▶ [What you have to do]: Replace "Viewport" with "Window" in the lines starting at the one that has "How do I perform: Click" and stopping after the one that has "(x=15, y=241)", and give back only those lines, otherwise unchanged and without the pictures.

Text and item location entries
____

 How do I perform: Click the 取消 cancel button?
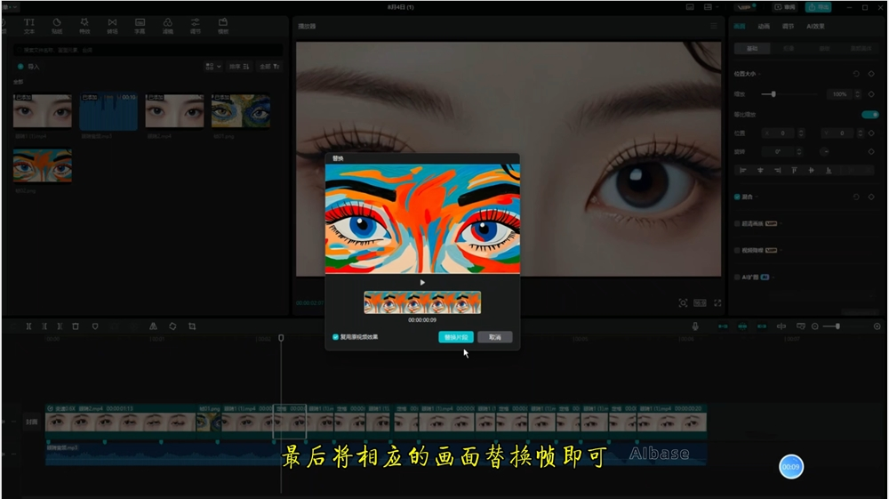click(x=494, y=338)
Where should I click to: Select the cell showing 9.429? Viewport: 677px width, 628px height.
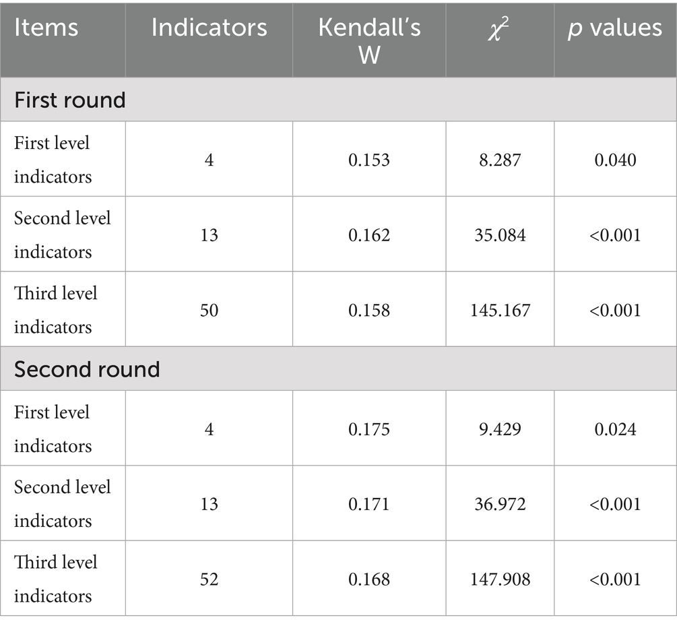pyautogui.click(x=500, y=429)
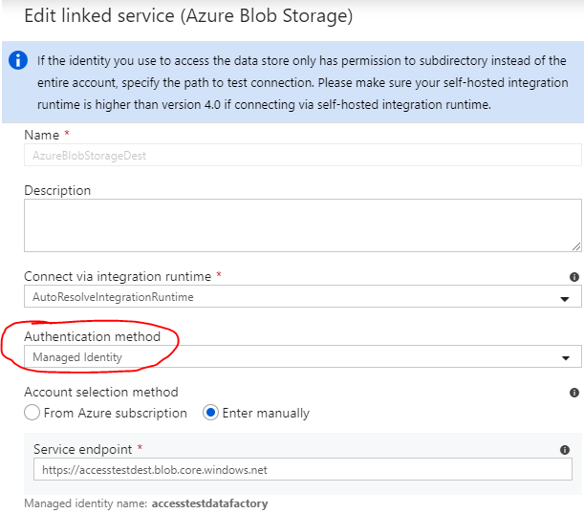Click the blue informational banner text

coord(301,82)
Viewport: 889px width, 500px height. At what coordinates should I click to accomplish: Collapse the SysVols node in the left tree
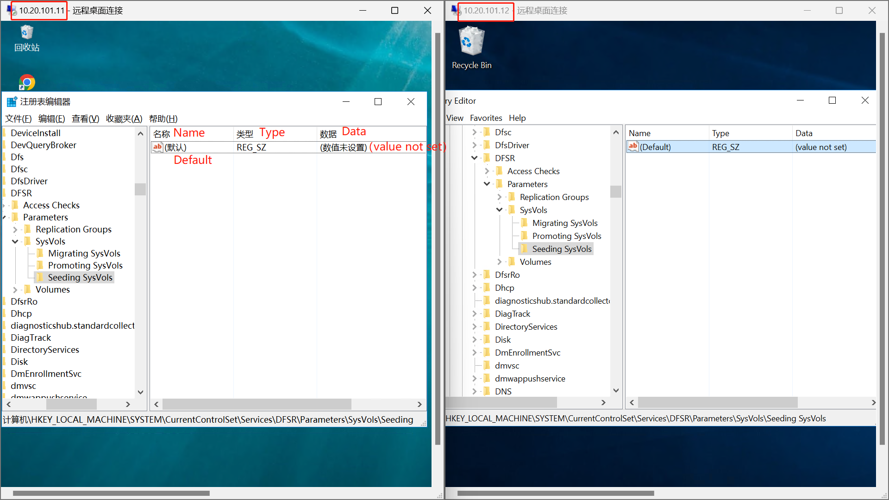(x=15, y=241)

____

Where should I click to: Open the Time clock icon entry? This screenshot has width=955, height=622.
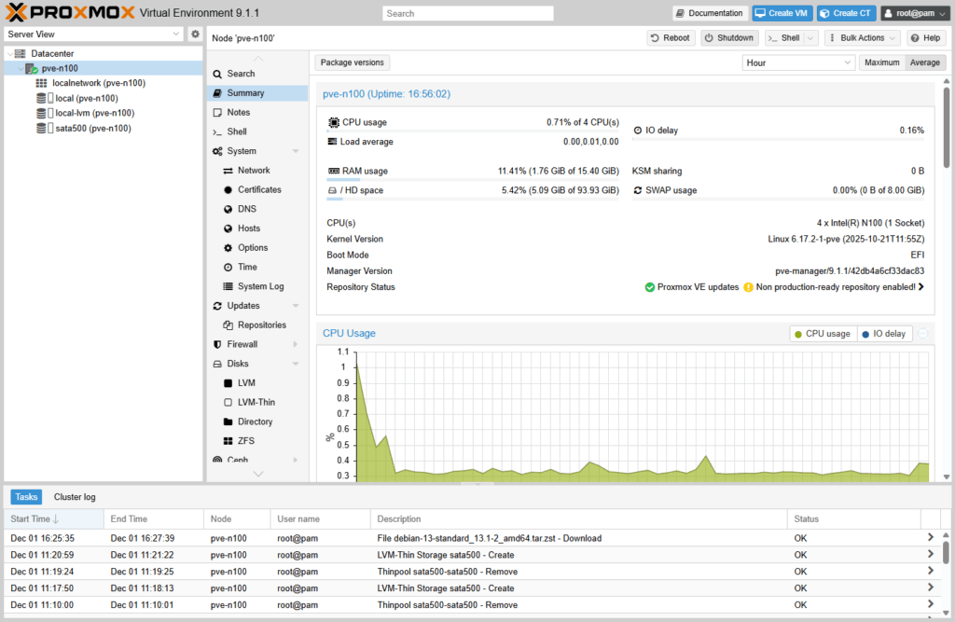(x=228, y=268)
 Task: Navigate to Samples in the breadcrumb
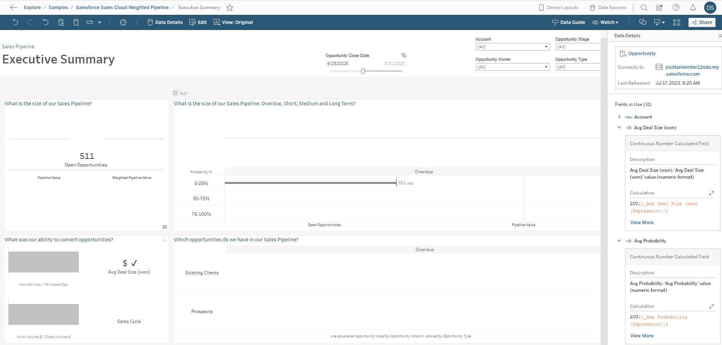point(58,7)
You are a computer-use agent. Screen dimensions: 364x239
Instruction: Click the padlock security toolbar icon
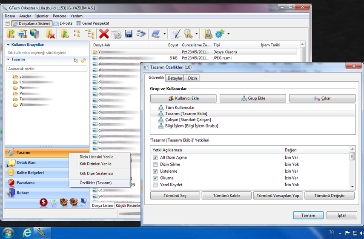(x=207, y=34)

____

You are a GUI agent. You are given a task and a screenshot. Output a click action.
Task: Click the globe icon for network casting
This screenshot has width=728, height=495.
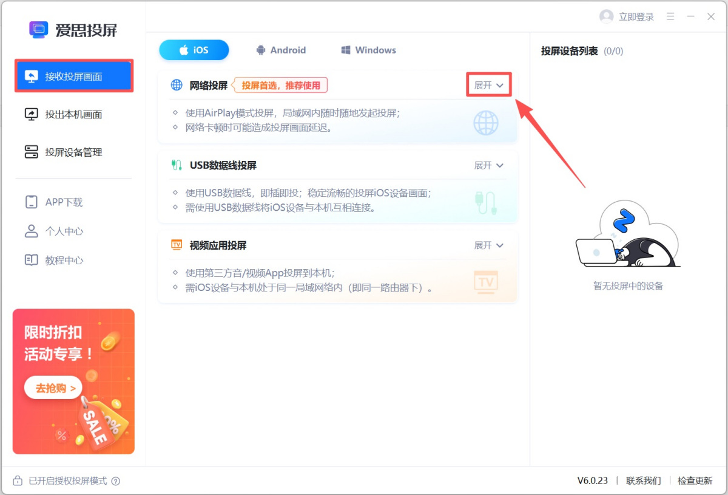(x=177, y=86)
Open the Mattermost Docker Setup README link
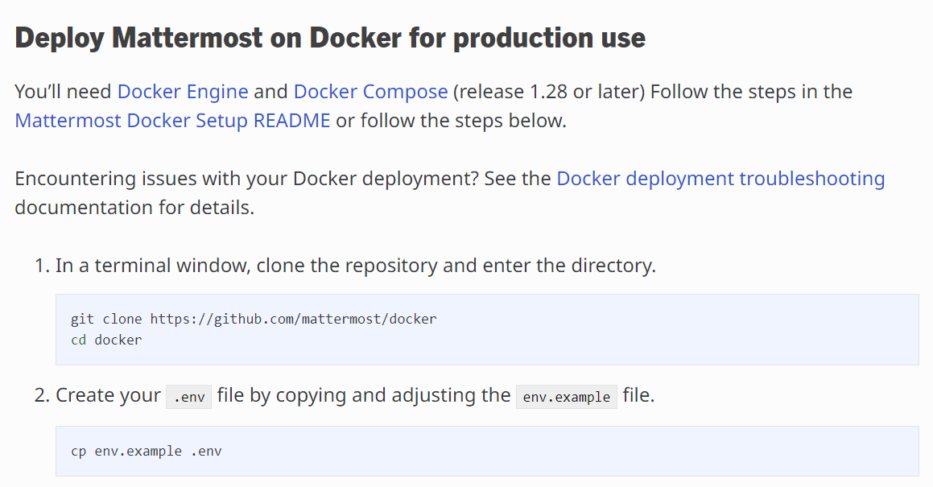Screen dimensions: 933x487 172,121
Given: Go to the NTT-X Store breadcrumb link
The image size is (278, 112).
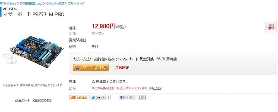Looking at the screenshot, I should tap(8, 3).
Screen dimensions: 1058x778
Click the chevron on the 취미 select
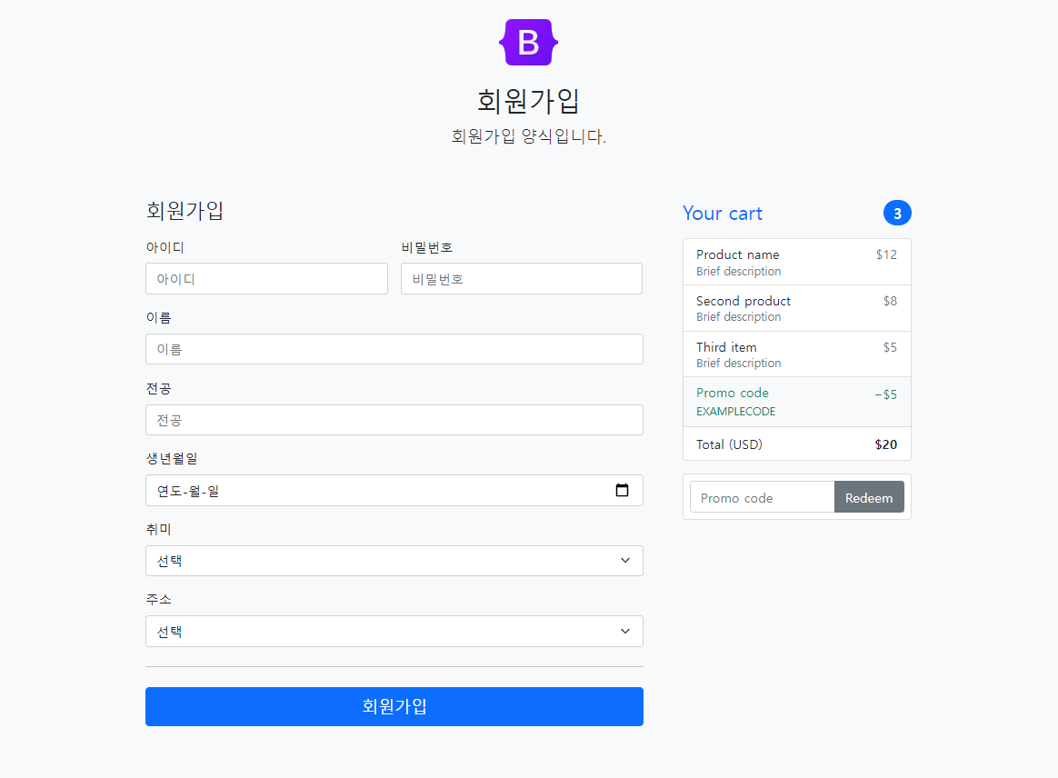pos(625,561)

____

▶ [Answer to this task]:
 How do I perform: Click the 取消 cancel button?
click(x=494, y=338)
Where should I click to: Select the cell showing 9.429? Window: 677px width, 628px height.
pyautogui.click(x=500, y=429)
Click the blue informational banner text

coord(301,82)
Window: 889px width, 500px height. At what coordinates should I click to accomplish: Collapse the SysVols node in the left tree
(x=15, y=241)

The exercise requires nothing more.